(Dataset entries)
══════════

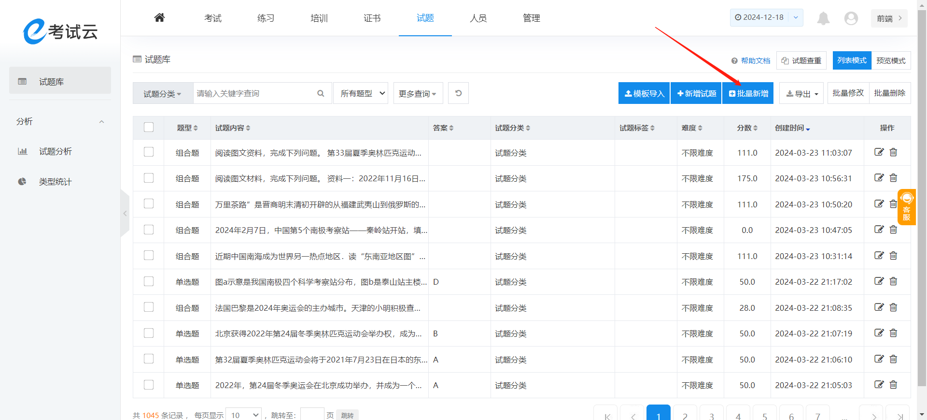Open the 导出 export dropdown

(x=802, y=94)
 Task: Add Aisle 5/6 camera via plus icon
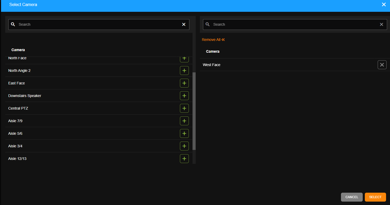(x=184, y=133)
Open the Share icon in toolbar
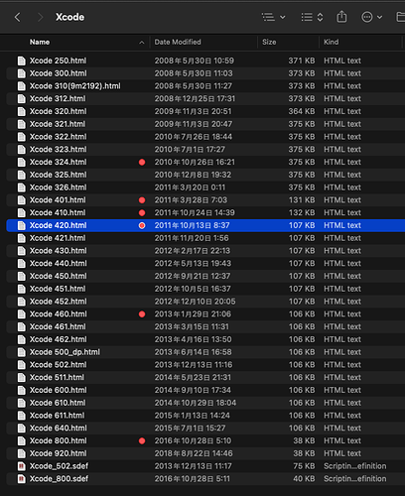This screenshot has width=405, height=496. pyautogui.click(x=341, y=17)
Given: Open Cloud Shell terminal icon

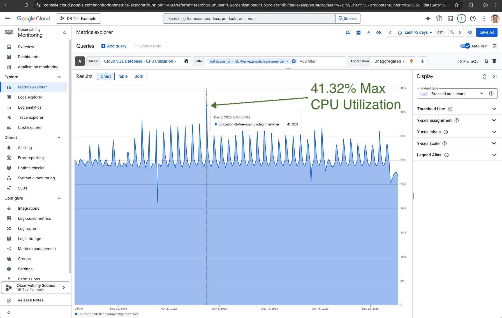Looking at the screenshot, I should (450, 19).
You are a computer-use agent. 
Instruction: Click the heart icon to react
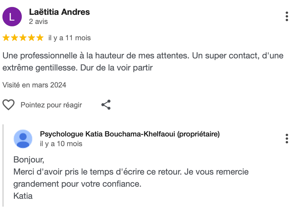8,105
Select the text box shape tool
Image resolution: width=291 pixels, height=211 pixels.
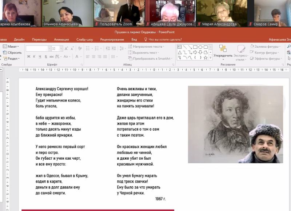click(180, 47)
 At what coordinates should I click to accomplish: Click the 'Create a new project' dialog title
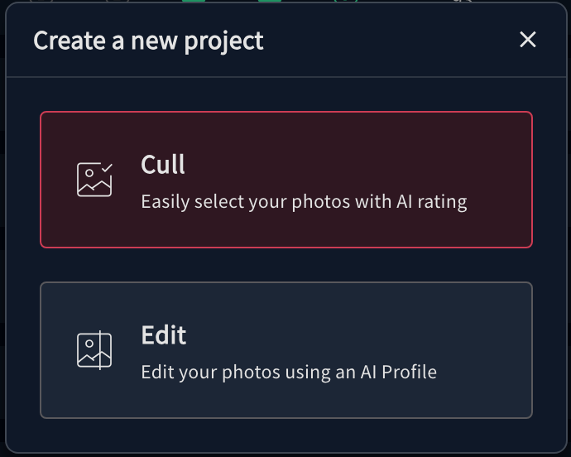pos(148,41)
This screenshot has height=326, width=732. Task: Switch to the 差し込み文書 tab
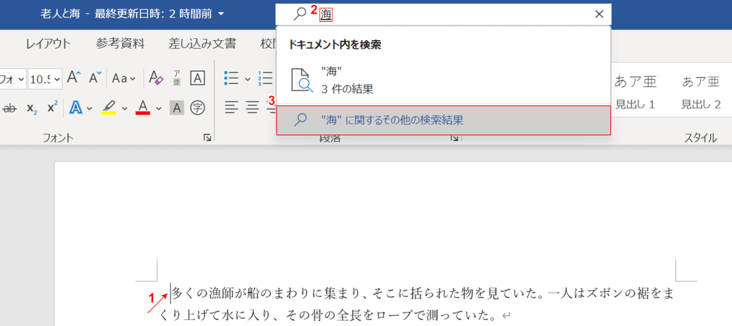point(202,44)
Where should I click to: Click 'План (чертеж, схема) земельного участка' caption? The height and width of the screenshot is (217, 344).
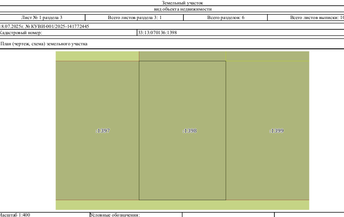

══════════

EXERCISE:
Nothing but the lines from the line containing "This screenshot has height=326, width=732." through the end of the data, both ends included, is to be reproduced, exactly as written and without the pictures.

REPLY:
This screenshot has height=326, width=732. Task: Switch to the 差し込み文書 tab
point(202,44)
Where should I click to: Click 'План (чертеж, схема) земельного участка' caption? The height and width of the screenshot is (217, 344).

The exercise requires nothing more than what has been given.